My voyage started on the Pakistan-Afghanistan border, in a legendary place: the Khyber Pass. It’s a road well-trodden by armies, smugglers and spies. And it’s not just the armies that came through here. This was a funnel for culture and religion and over the last 2000 years Buddhism, Hinduism and Islam spread down from here over the plains of India, to South-east Asia – then on to the rest of the world. It’s an incredible place.

Six years before I had stood in this exact spot on my way to Kabul to cover the civil war. Times were different then. This time, however, I crossed the border in an ancient brightly-coloured bus that wheezed and spluttered laboriously across the steep mountain passes. After crossing the border, the first sight to meet me was a burned out tank that was never moved. It seemed to warn newcomers: beware, stranger, for you enter a harsh land. As a westerner, I was obliged to take an armed guard with me on the bus as kidnapping and banditry was still rife in this part of the world.

After 40km I got off the bus to meet my travelling companions: Aziz the driver and Abdul the guide and translator, and we switched the camera gear to a jeep adorned with two white doves of peace on the front. Abdul’s English was excellent and he mediated with a group of child-entrepreneurs awaiting foreigners at this end of the Khyber Pass to exchange US Dollars for Afghan Rupees – and making quite a killing in the process.

A savvy ten-year-old offered me 10,000 Afghanis to the Dollar when the exchange rate was 40,000. After being so pleasantly fleeced by a bunch of kids, I at least had Afghan money and, armed with driver and translator, I was now ready to begin the trip of a lifetime through one of the most inaccessible countries on earth. We headed towards the spectacular Hindu Kush and on to Kabul.

As the road snaked through the mountain passes, I got a terrible sense of déjà vu. Six years before, the threat of ambush had lurked round every bend. Back then, the roads had been controlled by the warlords of the Mujahadeen. All along the road were check-points and if you refused to pay the toll, it would have cost you your life. This time around, the Khyber Pass was relatively peaceful – soon I would get my first glimpse of the capital: Kabul.



Kabul was quiet. Unlike six years before, bombs were not pummelling or shaking the ground, no longer did the ak-ak of machine-gunfire echo through the valleys surrounding the capital. But the city was still a pock-marked shadow of its former self and you didn’t have to go far to see evidence of war. Everywhere there was rubble. We filmed discreetly – photography of humans is officially banned by the Taliban – and we didn’t want to draw attention to ourselves: because of the trade sanctions, first levelled against Afghanistan several years ago, westerners were not popular.

──────

- Instruction 1:
Please list the religions that the Khyber Pass passage says spread down from the pass.
- Instruction 2:
In the Khyber Pass passage, what decorated the front of the jeep?
The material has no connection to the Khyber Pass passage.

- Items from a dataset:
──────

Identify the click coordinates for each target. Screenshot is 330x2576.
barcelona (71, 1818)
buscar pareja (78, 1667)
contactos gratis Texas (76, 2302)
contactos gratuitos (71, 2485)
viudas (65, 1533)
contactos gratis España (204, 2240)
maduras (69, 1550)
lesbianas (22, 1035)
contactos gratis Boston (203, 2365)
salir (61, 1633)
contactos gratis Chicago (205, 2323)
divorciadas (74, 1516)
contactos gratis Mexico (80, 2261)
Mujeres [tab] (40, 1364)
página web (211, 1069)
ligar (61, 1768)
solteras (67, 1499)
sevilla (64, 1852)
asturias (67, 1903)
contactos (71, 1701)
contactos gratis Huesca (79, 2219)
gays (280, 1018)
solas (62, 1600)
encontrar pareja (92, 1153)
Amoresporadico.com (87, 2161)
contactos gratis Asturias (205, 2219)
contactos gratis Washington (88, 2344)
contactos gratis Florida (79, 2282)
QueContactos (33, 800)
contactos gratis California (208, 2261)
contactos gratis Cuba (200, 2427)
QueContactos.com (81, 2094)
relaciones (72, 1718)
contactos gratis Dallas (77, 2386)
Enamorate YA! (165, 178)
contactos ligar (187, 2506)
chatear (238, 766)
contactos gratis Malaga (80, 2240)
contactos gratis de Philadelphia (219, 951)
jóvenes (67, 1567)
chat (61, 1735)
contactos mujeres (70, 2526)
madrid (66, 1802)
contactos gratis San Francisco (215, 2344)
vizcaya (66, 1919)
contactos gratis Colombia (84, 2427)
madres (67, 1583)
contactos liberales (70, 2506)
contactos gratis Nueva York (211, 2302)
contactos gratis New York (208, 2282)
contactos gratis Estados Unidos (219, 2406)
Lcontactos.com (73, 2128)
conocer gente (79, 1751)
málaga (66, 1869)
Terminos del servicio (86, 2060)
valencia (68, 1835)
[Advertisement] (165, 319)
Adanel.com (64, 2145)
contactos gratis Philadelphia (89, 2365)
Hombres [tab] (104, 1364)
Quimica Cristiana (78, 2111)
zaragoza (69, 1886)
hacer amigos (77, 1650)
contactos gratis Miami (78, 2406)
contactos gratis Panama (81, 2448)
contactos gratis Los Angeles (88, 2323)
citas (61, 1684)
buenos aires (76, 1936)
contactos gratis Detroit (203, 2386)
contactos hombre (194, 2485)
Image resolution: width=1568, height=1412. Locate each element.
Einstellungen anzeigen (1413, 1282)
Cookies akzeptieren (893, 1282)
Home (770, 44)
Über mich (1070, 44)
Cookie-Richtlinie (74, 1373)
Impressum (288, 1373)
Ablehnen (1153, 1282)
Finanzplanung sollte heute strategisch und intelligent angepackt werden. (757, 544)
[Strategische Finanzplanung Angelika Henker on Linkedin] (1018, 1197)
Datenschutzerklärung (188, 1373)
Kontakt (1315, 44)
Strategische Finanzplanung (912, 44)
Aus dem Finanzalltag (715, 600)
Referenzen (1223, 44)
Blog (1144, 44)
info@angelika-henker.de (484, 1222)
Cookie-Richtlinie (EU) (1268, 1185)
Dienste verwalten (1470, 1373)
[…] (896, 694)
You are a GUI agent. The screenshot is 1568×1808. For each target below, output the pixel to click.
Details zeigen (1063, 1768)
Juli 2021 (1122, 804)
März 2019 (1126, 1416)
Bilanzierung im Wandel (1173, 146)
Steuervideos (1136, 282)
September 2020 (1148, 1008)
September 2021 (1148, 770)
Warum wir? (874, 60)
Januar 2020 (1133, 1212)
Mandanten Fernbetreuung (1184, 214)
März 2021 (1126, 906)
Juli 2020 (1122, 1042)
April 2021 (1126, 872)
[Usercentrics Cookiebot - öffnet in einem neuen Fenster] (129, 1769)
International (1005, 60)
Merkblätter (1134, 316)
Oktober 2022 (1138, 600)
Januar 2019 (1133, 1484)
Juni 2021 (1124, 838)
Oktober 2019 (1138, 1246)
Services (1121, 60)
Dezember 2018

──────

- Correct answer 1:
Buddhism, Hinduism, Islam

- Correct answer 2:
Two white doves of peace.